The Indiana Jones films, for better or for worse, are some of the most popular films of modern history. They don't have incredibly strong plots, necessarily, but they do have an incredible charm about them. Part of the charm is the historical setting that serves as background; another is the almost non-stop action; a third is the way that clever and inventive scripting whips us through the narrative to quickly get us back on target. The first episode of Kishin Corps follows the same pattern, and it does so quite well. It doesn't quite reach classic status, but it is a great start.

Kishin Corps starts with Taishi, a young boy who's entrusted with a special black box by his father when their train comes to a screeching halt. Moments later, Mr. Takamura is taken out by the Kanto army, and Taishi tries to run for safety. As he attempts to escape, a second party arrives--strange, ghost-like alien beings descend from the sky and begin attacking. Just as Taishi gets cornered, a third party joins the fray...the Kishin Corps. Now this isn't really giving anything away, mind you, as it happens before the title card! The episode continues from there as Maria Braun, the twin sister of Hitler's mistress, tries to find Taishi and protect him from those who would steal his safeguarded box.
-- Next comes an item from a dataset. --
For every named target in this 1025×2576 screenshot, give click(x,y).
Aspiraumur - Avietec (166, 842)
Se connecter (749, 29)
Taishi's been living with a bunch of street kids, and they take to Maria quickly. However, danger lurks not far behind, and it's clear that the Kishin Corps are also somehow involved in all this.
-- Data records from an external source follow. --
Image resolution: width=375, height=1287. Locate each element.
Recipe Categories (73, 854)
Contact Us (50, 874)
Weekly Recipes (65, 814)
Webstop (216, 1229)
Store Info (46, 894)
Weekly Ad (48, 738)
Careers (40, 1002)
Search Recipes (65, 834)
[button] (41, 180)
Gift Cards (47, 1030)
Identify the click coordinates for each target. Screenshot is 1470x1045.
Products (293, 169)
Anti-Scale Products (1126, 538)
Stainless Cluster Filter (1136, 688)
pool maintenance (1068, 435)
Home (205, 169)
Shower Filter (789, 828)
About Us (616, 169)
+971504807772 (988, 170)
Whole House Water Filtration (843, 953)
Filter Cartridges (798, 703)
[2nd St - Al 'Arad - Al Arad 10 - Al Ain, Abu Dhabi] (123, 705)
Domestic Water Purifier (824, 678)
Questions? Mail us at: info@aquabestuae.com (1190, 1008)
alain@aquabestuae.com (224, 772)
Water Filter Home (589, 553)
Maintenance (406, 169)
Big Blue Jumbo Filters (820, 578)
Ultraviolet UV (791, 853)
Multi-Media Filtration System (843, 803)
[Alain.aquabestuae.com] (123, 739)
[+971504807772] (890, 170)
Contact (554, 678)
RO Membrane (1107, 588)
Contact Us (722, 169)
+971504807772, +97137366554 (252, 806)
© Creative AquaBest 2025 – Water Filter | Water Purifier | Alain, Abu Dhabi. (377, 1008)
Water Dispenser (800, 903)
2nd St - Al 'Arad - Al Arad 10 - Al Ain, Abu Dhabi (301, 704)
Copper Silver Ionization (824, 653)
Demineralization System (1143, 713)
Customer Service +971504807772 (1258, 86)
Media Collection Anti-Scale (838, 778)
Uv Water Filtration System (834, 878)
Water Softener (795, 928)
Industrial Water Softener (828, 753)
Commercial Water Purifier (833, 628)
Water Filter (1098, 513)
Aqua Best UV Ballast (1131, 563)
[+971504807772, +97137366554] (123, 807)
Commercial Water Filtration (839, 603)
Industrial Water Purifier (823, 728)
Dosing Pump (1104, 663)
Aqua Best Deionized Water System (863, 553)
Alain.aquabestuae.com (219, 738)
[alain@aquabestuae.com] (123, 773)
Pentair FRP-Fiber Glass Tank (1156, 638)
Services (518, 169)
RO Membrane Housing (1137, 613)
Let me start with the show's main failing--the frame rate. The character motion is often a little jerky, moreso than is typical for animation. The art is done well and the character design is OK, but I wished that a bit more budget had gone into movement. It's off-putting at times. However, most everything else is enjoyable and entertaining. The action is sometimes frantic and rarely slows down. The designs are intelligent and well thought out--it's shown how the mecha used in that day would use common power sources available, and it's not unlike the concept in the "Tale of Two Robots" section of Robot Carnival. The plot is interesting, and it has a good cliffhanger. It's not one that absolutely requires you see the next episode, but it makes it something you'll want to check out.

Ultimately, it works just like a 1930s serial. It is an enjoyable ride that I look forward to continuing, as long as the show stays at this high level.